Die soll verhindern, dass Menschen sich nachts betrunken zusammenrotten – in Parks, aber eben auch in Bars und Clubs, die die Regeln nicht befolgen. Denn zuletzt hatte es in der Hauptstadt viele unerfreuliche Bilder gegeben, die wieder viele Klischees bestätigten: Die leichtsinnige Jugend, das Hedonistenpack, ach, Berlin allgemein. Die Hauptstadt des Scheiterns, der Garten Eden der Verantwortungslosigkeit. Die Nasen im Bahnverkehr freigelegt, die Nasen auf Privatfeiern längst wieder gepudert.
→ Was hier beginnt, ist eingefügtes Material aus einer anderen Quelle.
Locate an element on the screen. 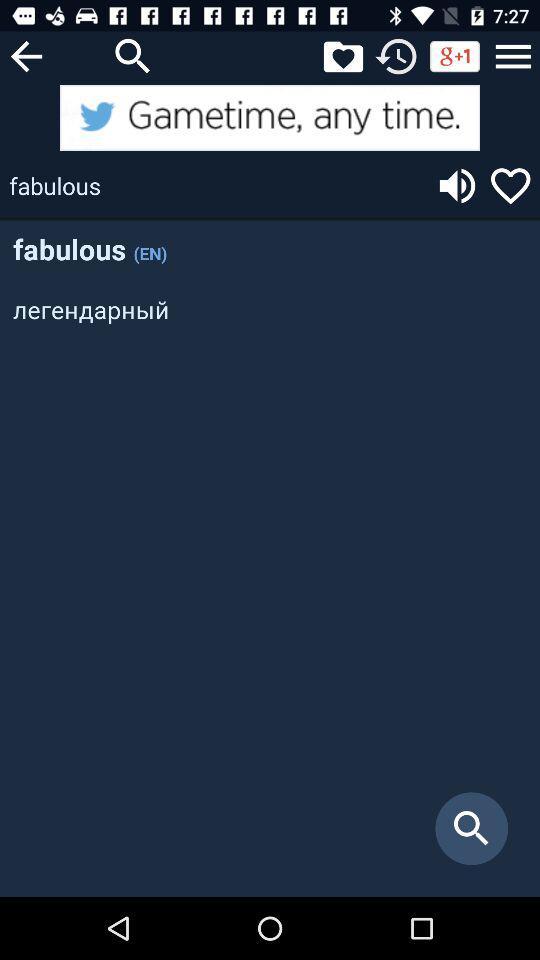 The width and height of the screenshot is (540, 960). mark as favorite is located at coordinates (510, 185).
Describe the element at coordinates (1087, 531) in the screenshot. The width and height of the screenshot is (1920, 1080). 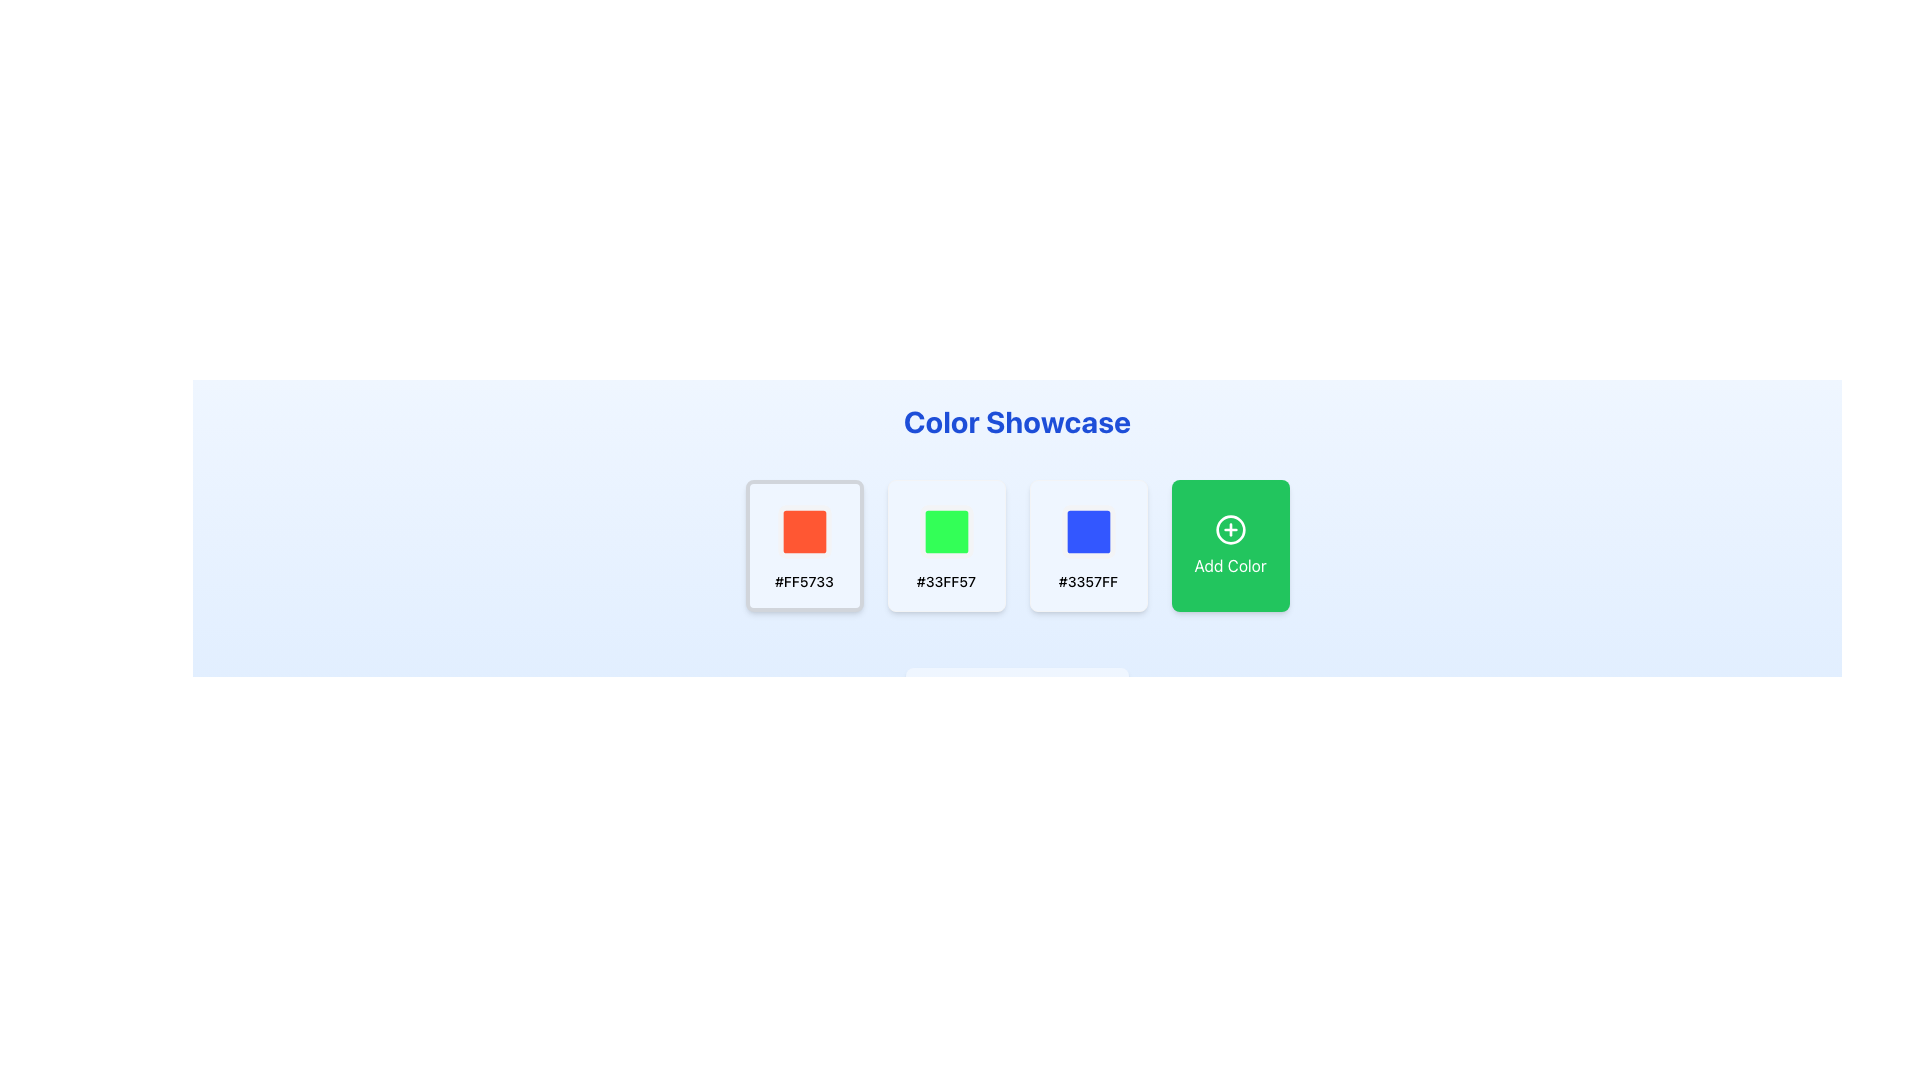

Einige Clubs haben seit Monaten wieder geöffnet. Wenn auch eingeschränkt, mit strengen Regeln – und zumeist lediglich in Außenbereichen und bei gutem Wetter. Das Berghain mag momentan Museum sein, im Garten wurde längst wieder getanzt. Allerdings, und das ist wichtig: ohne nennenswerte Superspreader-Events.

Schlangestehen vorm Berghain: Bald mit Test inklusive? Foto: imago images/Votos-Roland Owsnitzki

Clubcommission sucht Auswege – ist der Schnelltest die Antwort?
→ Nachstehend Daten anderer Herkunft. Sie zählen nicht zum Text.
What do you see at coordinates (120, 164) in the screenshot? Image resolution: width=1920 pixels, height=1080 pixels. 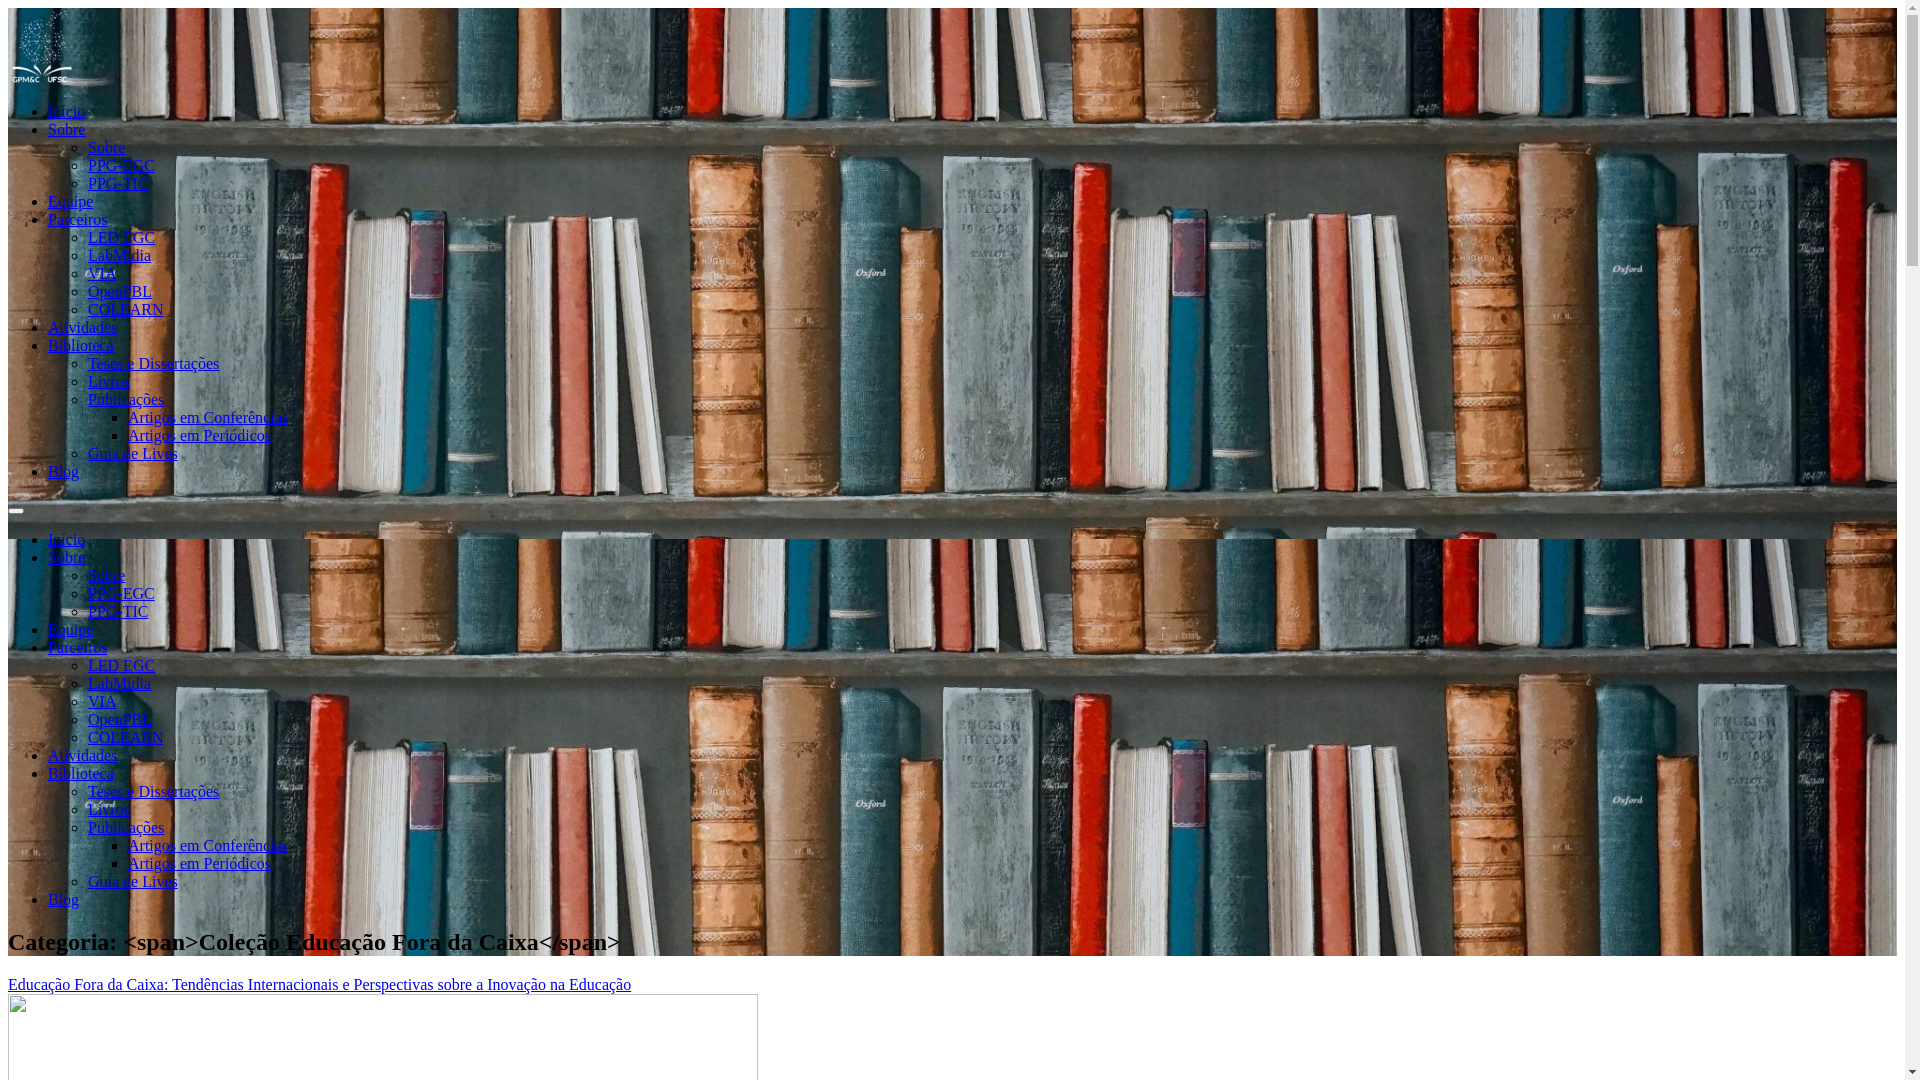 I see `'PPG-EGC'` at bounding box center [120, 164].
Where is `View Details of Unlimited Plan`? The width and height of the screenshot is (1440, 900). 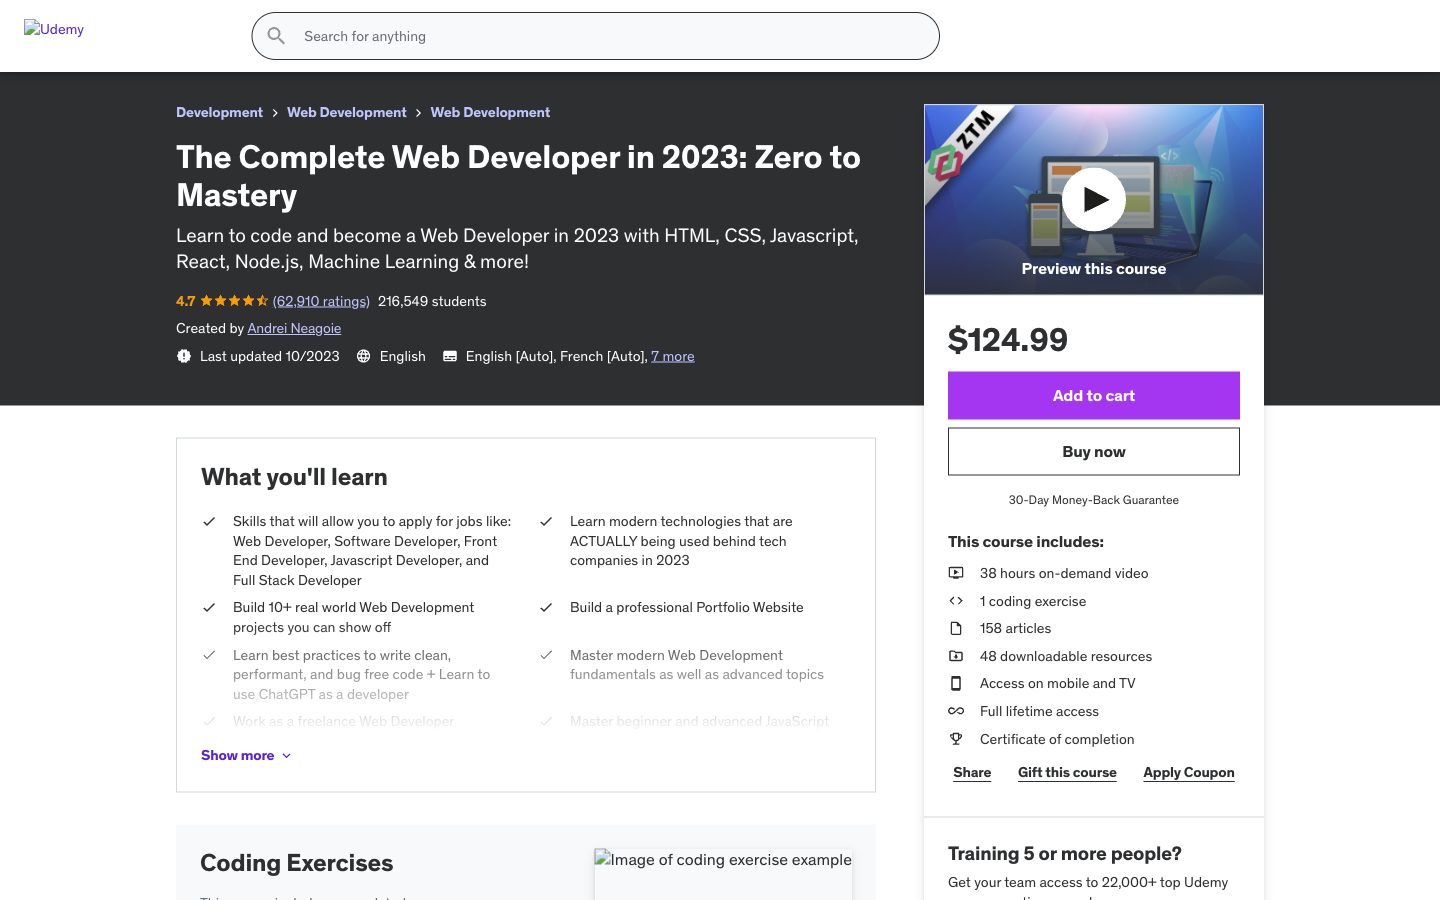 View Details of Unlimited Plan is located at coordinates (1199, 567).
Trotzdem sind Clubs, genau wie Restaurants und Bars, nun Leidtragende des Exzesses an anderen Orten – was die Betreiber*innen nachvollziehbar empört. Die Berliner Clubcommission ist auf der Suche nach Auswegen und äußerte just einen Lösungsvorschlag. 

Mittels kurzfristig eingerichteter Bereiche, in denen „Club-Gäste freiwillig unter Aufsicht von angelerntem medizinischen Personal einen Covid-19-Schnelltest machen können“ solle eine relativ sichere Clubkultur gewährleistet werden. Weiter befindet sie, die Nachtkultur könne so „einen signifikanten Beitrag leisten, die Ausweitung der Infektionen in der jungen Zielgruppe weiter einzudämmen sowie Gesundheitsämter, Arztpraxen und Krankenhäuser zu entlasten.“

Trotz Corona feiern und so dank Schnelltests Gesundheitsämter entlasten: Geht das zusammen? Foto: Pim Myten/Unsplash

Ein interessanter Ansatz, der allerdings Fragen aufwirft. Was versteht die Clubcommission unter angelerntem medizinischem Personal? Solches mit medizinischer Ausbildung, das wohl kaum die Kapazitäten für zusätzliche Aufgaben haben dürfte? Oder kurzfristig geschulte Türkräfte, die woher ihre Expertise bekommen sollen? Braucht es die erst seit kurzem marktfähigen Schnelltests eventuell an anderer Stelle, auch in Hinblick auf erhöhtes Reiseaufkommen zu den bevorstehenden Weihnachtsfeiertagen?

Was mit Menschen, die mit Infizierten zusammenwohnen und sich auch nach einem negativen Testergebnis noch angesteckt haben könnten? Würden jene, die ohnehin seit Monaten vernunftbegabtes Feiern zugunsten illegaler Partys links liegen gelassen haben, auf einmal Schnelltests über sich ergehen lassen – um dann jene Konzepte wahrzunehmen, die sie ohnehin verschmähten? Ist im Angesicht einer Sperrstunde wirklich die Clublandschaft das erste, was wieder aufgesperrt werden sollte? Die Antworten liegen nah.

Der Vorschlag geht daneben – hat aber Potential

Dennoch ist den Bedenken, prohibitorische Maßnahmen würden auch (halbwegs) Vernünftige in eine Art Schnaps-Résistance verwandeln, Gehör zu schenken. Der Vorschlag des Interessenverbands mag zuallererst utopisch wirken, aber ihm liegt Potential inne. Der Fokus auf Clubs mag bisweilen etwas singulär sein, doch sind sie ein unbestreitbarer Teil der Berliner Kulturlandschaft. 

Und lässt sich dieser Fokus problemlos auf sämtliche Bereiche des öffentlichen Lebens erweitern, auf Museen, Kinos, Konzerthallen. Und letztlich auch auf Restaurants und Schänken. Nebenbei würden Fälle leichter zu verfolgen sein, und, sofern Test- und Personalkapazitäten vorhanden, ein potentiell milder Verlauf durch die kalten Monate möglich. Bei gleichzeitiger Aufrechterhaltung des Lebens außerhalb der eigenen vier Wände.

Ob dieser Vorschlag zur rechten Zeit kommt, ist streitbar. Die Chance, die er der Kulturlandschaft (und Gastronomie) insgesamt aufzeigt, hingegen sollte anerkannt werden.